### DATASET CONTENT
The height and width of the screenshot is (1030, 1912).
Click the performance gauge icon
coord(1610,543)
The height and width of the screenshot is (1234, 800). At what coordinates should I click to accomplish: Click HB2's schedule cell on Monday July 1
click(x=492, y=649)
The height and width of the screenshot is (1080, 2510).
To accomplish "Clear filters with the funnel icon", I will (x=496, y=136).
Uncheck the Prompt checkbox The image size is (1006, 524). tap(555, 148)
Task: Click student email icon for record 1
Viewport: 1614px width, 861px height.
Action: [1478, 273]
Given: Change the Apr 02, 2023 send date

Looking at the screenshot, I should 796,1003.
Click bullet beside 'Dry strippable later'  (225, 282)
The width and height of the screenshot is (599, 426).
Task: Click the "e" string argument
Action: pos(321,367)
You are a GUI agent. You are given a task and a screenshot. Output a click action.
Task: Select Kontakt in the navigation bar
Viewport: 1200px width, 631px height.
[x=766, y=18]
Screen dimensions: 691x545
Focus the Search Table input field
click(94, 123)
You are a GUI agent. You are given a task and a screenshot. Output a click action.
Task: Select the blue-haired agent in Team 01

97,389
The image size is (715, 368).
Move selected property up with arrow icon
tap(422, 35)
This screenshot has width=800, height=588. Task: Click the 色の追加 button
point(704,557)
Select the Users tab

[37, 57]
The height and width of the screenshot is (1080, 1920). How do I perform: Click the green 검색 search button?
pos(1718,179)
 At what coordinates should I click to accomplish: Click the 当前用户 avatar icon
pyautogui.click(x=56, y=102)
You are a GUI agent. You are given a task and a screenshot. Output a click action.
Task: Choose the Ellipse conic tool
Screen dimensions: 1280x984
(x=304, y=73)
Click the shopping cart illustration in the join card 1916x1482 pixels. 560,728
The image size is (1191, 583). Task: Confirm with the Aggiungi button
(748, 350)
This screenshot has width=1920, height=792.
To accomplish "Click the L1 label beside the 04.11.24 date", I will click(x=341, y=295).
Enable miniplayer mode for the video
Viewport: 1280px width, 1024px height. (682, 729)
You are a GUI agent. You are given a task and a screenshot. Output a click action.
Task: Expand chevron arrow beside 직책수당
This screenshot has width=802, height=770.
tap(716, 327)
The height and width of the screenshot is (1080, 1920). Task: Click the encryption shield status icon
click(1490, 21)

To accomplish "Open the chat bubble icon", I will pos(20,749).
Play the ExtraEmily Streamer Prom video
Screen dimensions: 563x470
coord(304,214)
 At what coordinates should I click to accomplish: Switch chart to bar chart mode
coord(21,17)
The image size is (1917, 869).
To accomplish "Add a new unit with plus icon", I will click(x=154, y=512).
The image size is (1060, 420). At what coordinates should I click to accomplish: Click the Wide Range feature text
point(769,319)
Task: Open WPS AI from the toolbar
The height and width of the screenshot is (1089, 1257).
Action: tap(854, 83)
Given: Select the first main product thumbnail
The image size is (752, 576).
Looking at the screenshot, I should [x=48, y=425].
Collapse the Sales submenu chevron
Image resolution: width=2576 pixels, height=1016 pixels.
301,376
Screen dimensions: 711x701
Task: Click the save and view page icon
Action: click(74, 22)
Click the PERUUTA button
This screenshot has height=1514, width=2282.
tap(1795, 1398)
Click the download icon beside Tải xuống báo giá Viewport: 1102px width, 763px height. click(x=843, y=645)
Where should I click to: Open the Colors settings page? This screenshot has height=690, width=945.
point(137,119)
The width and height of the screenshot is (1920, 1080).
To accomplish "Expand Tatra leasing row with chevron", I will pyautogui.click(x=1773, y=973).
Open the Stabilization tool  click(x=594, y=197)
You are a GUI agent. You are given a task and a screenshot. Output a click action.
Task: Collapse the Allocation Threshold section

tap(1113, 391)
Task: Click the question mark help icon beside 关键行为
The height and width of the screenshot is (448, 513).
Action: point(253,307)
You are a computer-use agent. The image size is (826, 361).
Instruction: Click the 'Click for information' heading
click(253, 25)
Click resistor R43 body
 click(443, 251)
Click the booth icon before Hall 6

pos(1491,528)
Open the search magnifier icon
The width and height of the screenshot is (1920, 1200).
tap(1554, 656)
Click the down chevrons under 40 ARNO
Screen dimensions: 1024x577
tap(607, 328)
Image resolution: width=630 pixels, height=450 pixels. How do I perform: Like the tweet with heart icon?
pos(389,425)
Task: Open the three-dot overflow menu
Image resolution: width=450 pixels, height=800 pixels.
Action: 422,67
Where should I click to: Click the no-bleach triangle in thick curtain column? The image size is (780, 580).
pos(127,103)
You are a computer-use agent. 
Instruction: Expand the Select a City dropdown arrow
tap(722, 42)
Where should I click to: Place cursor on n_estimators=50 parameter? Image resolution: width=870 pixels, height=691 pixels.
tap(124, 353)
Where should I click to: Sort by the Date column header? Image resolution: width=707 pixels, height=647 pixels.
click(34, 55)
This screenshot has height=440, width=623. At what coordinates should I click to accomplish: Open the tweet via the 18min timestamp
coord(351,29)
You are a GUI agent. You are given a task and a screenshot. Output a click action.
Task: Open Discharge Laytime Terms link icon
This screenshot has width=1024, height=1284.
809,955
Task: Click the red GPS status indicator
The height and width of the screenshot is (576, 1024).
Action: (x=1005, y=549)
######
DIRECTION:
Rewrite all of the rows above as a numbered list, one line per item, leaving out the blank lines.

CORRECT RESULT:
1. The height and width of the screenshot is (1030, 1912).
2. Click the performance gauge icon
3. coord(1610,543)
4. The height and width of the screenshot is (1234, 800). At what coordinates should I click to accomplish: Click HB2's schedule cell on Monday July 1
5. click(x=492, y=649)
6. The height and width of the screenshot is (1080, 2510).
7. To accomplish "Clear filters with the funnel icon", I will (x=496, y=136).
8. Uncheck the Prompt checkbox The image size is (1006, 524). tap(555, 148)
9. Task: Click student email icon for record 1
10. Viewport: 1614px width, 861px height.
11. Action: [1478, 273]
12. Given: Change the Apr 02, 2023 send date
13. Looking at the screenshot, I should 796,1003.
14. Click bullet beside 'Dry strippable later'  (225, 282)
15. The width and height of the screenshot is (599, 426).
16. Task: Click the "e" string argument
17. Action: pos(321,367)
18. You are a GUI agent. You are given a task and a screenshot. Output a click action.
19. Task: Select Kontakt in the navigation bar
20. Viewport: 1200px width, 631px height.
21. [x=766, y=18]
22. Screen dimensions: 691x545
23. Focus the Search Table input field
24. click(94, 123)
25. You are a GUI agent. You are given a task and a screenshot. Output a click action.
26. Task: Select the blue-haired agent in Team 01
27. 97,389
28. The image size is (715, 368).
29. Move selected property up with arrow icon
30. tap(422, 35)
31. This screenshot has width=800, height=588. Task: Click the 色の追加 button
32. point(704,557)
33. Select the Users tab
34. [37, 57]
35. The height and width of the screenshot is (1080, 1920). How do I perform: Click the green 검색 search button?
36. pos(1718,179)
37.  At what coordinates should I click to accomplish: Click the 当前用户 avatar icon
38. pyautogui.click(x=56, y=102)
39. You are a GUI agent. You are given a task and a screenshot. Output a click action.
40. Task: Choose the Ellipse conic tool
41. Screen dimensions: 1280x984
42. (x=304, y=73)
43. Click the shopping cart illustration in the join card 1916x1482 pixels. 560,728
44. The image size is (1191, 583). Task: Confirm with the Aggiungi button
45. (748, 350)
46. This screenshot has width=1920, height=792.
47. To accomplish "Click the L1 label beside the 04.11.24 date", I will click(x=341, y=295).
48. Enable miniplayer mode for the video
49. Viewport: 1280px width, 1024px height. (682, 729)
50. You are a GUI agent. You are given a task and a screenshot. Output a click action.
51. Task: Expand chevron arrow beside 직책수당
52. This screenshot has width=802, height=770.
53. tap(716, 327)
54. The height and width of the screenshot is (1080, 1920). Task: Click the encryption shield status icon
55. click(1490, 21)
56. To accomplish "Open the chat bubble icon", I will pos(20,749).
57. Play the ExtraEmily Streamer Prom video
58. Screen dimensions: 563x470
59. coord(304,214)
60.  At what coordinates should I click to accomplish: Switch chart to bar chart mode
61. coord(21,17)
62. The image size is (1917, 869).
63. To accomplish "Add a new unit with plus icon", I will click(x=154, y=512).
64. The image size is (1060, 420). At what coordinates should I click to accomplish: Click the Wide Range feature text
65. point(769,319)
66. Task: Open WPS AI from the toolbar
67. The height and width of the screenshot is (1089, 1257).
68. Action: tap(854, 83)
69. Given: Select the first main product thumbnail
70. The image size is (752, 576).
71. Looking at the screenshot, I should [x=48, y=425].
72. Collapse the Sales submenu chevron
73. Image resolution: width=2576 pixels, height=1016 pixels.
74. 301,376
75. Screen dimensions: 711x701
76. Task: Click the save and view page icon
77. Action: click(74, 22)
78. Click the PERUUTA button
79. This screenshot has height=1514, width=2282.
80. tap(1795, 1398)
81. Click the download icon beside Tải xuống báo giá Viewport: 1102px width, 763px height. click(x=843, y=645)
82. Where should I click to: Open the Colors settings page? This screenshot has height=690, width=945.
83. point(137,119)
84. The width and height of the screenshot is (1920, 1080).
85. To accomplish "Expand Tatra leasing row with chevron", I will pyautogui.click(x=1773, y=973).
86. Open the Stabilization tool  click(x=594, y=197)
87. You are a GUI agent. You are given a task and a screenshot. Output a click action.
88. Task: Collapse the Allocation Threshold section
89. tap(1113, 391)
90. Task: Click the question mark help icon beside 关键行为
91. The height and width of the screenshot is (448, 513).
92. Action: point(253,307)
93. You are a computer-use agent. The image size is (826, 361).
94. Instruction: Click the 'Click for information' heading
95. click(253, 25)
96. Click resistor R43 body
97.  click(443, 251)
98. Click the booth icon before Hall 6
99. pos(1491,528)
100. Open the search magnifier icon
101. The width and height of the screenshot is (1920, 1200).
102. tap(1554, 656)
103. Click the down chevrons under 40 ARNO
104. Screen dimensions: 1024x577
105. tap(607, 328)
106. Image resolution: width=630 pixels, height=450 pixels. How do I perform: Like the tweet with heart icon?
107. pos(389,425)
108. Task: Open the three-dot overflow menu
109. Image resolution: width=450 pixels, height=800 pixels.
110. Action: 422,67
111. Where should I click to: Click the no-bleach triangle in thick curtain column? The image size is (780, 580).
112. pos(127,103)
113. You are a computer-use agent. 
114. Instruction: Expand the Select a City dropdown arrow
115. tap(722, 42)
116. Where should I click to: Place cursor on n_estimators=50 parameter? Image resolution: width=870 pixels, height=691 pixels.
117. tap(124, 353)
118. Where should I click to: Sort by the Date column header? Image resolution: width=707 pixels, height=647 pixels.
119. click(34, 55)
120. This screenshot has height=440, width=623. At what coordinates should I click to accomplish: Open the tweet via the 18min timestamp
121. coord(351,29)
122. You are a GUI agent. You are given a task and a screenshot. Output a click action.
123. Task: Open Discharge Laytime Terms link icon
124. This screenshot has width=1024, height=1284.
125. 809,955
126. Task: Click the red GPS status indicator
127. The height and width of the screenshot is (576, 1024).
128. Action: (x=1005, y=549)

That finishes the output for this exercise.